What does MLJ.save really save?

I am running a MLJ pipeline on a quite large dataset and I want to be able to save the model once, and then use it in later sessions without having to retrain it. I have tried following the documentation regarding saving models and that works fine. However, I am quite puzzled at the fact that the size of the saved model changes depending on the size of the dataset.

A MWE below:

using DataFrames
using MLJ

function get_data(N_rows)
    df = DataFrame(rand(N_rows, 3), :auto)
    df.x4 = rand(["A", "B", "C"], N_rows)
    df.y = rand([0, 1], N_rows)
    df = coerce(df, :y => Binary, :x4 => Multiclass)
    X = select(df, Not(:y))
    y = df.y
    return X, y
end

N_rows = 1000
X, y = get_data(N_rows);

LogReg = @load LogisticClassifier pkg = MLJLinearModels
pipe_logreg = @pipeline(OneHotEncoder, LogReg(penalty = :none, fit_intercept = false),)
mach = machine(pipe_logreg, X, y)
fit!(mach)
MLJ.save("pipeline_test_$N_rows.jlso", mach)

The size of the saved model is 227 KB when N_rows = 1_000 and 1.7 MB when N_rows = 10_000, yet they both save the same number of parameters (3 numerical coefficients and 3 coefficients for the categories).

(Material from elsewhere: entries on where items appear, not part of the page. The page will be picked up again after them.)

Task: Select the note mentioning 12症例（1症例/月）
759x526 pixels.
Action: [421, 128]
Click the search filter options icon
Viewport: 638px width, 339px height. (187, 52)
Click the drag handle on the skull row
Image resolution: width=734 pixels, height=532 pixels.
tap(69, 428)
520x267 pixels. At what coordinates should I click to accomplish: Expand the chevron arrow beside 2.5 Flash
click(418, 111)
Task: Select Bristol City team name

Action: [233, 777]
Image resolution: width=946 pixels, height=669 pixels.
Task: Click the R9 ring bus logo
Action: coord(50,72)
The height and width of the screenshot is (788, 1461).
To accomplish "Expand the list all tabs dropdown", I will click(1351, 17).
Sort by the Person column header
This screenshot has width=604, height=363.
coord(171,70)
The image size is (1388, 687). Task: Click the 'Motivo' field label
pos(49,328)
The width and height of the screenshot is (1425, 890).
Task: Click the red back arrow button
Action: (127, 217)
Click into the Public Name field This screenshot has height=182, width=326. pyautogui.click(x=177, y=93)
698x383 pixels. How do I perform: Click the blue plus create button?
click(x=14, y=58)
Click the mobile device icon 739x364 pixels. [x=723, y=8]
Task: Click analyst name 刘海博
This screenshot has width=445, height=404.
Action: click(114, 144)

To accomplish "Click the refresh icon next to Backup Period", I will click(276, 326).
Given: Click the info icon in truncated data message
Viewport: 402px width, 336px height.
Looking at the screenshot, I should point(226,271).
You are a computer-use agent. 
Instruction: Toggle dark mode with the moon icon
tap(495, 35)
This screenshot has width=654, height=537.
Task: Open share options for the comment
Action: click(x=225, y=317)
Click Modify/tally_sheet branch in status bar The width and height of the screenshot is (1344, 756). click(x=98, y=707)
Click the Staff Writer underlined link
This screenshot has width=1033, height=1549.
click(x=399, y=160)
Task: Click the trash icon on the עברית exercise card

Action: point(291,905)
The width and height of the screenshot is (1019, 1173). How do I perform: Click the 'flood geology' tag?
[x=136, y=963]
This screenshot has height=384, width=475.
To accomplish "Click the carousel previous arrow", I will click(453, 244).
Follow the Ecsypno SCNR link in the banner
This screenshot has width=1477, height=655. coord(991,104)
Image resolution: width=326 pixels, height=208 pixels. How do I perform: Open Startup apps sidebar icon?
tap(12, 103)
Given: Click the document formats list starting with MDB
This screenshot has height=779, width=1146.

Or, that’s at least what I expect, but why does the size really change so drastically with more data? I do not expect MLJ to save the input data as well as that would be quite unintuitive.

This is run with Julia v1.7.0, MLJ v0.16.11, MLJBase v0.18.26, and MLJLinearModels v0.5.7.

Cheers!

It looks like it does save the data. If you do dump(mach) or propertynames(mach) you can see that data and resampled_data are both part of mach. I am not a user of MLJ so I do not know if there is a way to tell MLJ.save to empty those fields, but perhaps there is or they might be willing to accept a PR to do something like that?

Also you need using MLJLinearModels in your MWE.

I’ll try to make an issue on their Github to see if I can find someone who’s deeper into the mechanics. Thanks for your answer!

@wc4wc4wc4 Thanks for your query.

An MLJ machine caches training data by default to prioritise speed over memory. Now this cached data is not part of the learned parameters and is not saved when serialising. (By the way, you can turn the caching off at construction with machine(model, data...; cache=false)).

However, if your model is a composite model - by which a I mean a model that is implemented by “exporting” a learning network, then the learned parameters of that model may include training data, because the learned parameters is essentially the whole learning network, which includes machines that may include cached data. Roughly speaking, we can say that training data is being cached at internal nodes of the network (although not at the source nodes which are always emptied after each fit!). This is not good for serialization, and there is work underway to fix this.

However, for piplelines you don’t have to wait for a fix, if you use the newer (non-macro) version of pipelines (docs) where there is an option to turn caching off for all machines in the pipeline. In your example above, do

pipe_logreg = Pipeline(OneHotEncoder,
                       LogReg(penalty = :none, fit_intercept = false),
                       cache=false)
mach = machine(pipe_logreg, X, y)
fit!(mach)
MLJ.save("pipeline_test_$N_rows.jlso", mach)

Hope that helps.

4 Likes

Thank you so much, @ablaom! That seems like the solution to my problem.

Is the macro version of pipeline an old deprecated form? I was pretty sure I based it on officiel MLJ documentation, but I might remember wrongly.

@wc4wc4wc4 Your welcome.

@pipeline is now deprecated and the docs should be up-to-date, as of the MLJ 0.17 release (about 29th December). If you find documentation suggesting the use of @pipeline please let me know and I will fix.

1 Like

I see now that it was because I started my project in December that I was using the old docs. The new docs seem to work fine and are updated!

However, and this is only a minor problem, since it’s not my main model, but it doesn’t seem to be working with the LinearBinaryClassifier from MLJGLMInterface:

using MLJGLMInterface

pipe_GLM = Pipeline(
    OneHotEncoder(drop_last = true),
    x -> table(Matrix(x)),
    LinearBinaryClassifier(fit_intercept = true),
    cache = false,
)

mach = machine(pipe_GLM, X, y)
fit!(mach)
MLJ.save("pipeline_test_GLM_$N_rows.jlso", mach)

In this case, the saved machine take up 0.5 MB of space when N_rows = 1_000 and 5MB when N_rows = 10_000. Am I missing something here or is this a bug in MLJGLMInterface?

Actually, machines cache more than data. They also cache views of the data, which are encoded as vectors of integers representing which rows (observations) were used in the last training event. I expect this is the explanation.

I will make a note to clear this extra information in the new serialization PR.

1 Like

Is it possible to get around this? Because this means that the size of the GLM pipeline machines take up several gigabytes on my real data.

Thats way too big. Okay, I little investigation shows there is something else going on that is specific to GLM. See this issue.

Great, I’ll follow the Github issue then!

@wc4wc4wc4 Thanks to @samuel_okon, the recently released version of MLJGLMInterface 0.3.0 should now resolve your GLM memory issue.

1 Like

Thanks a lot, @ablaom!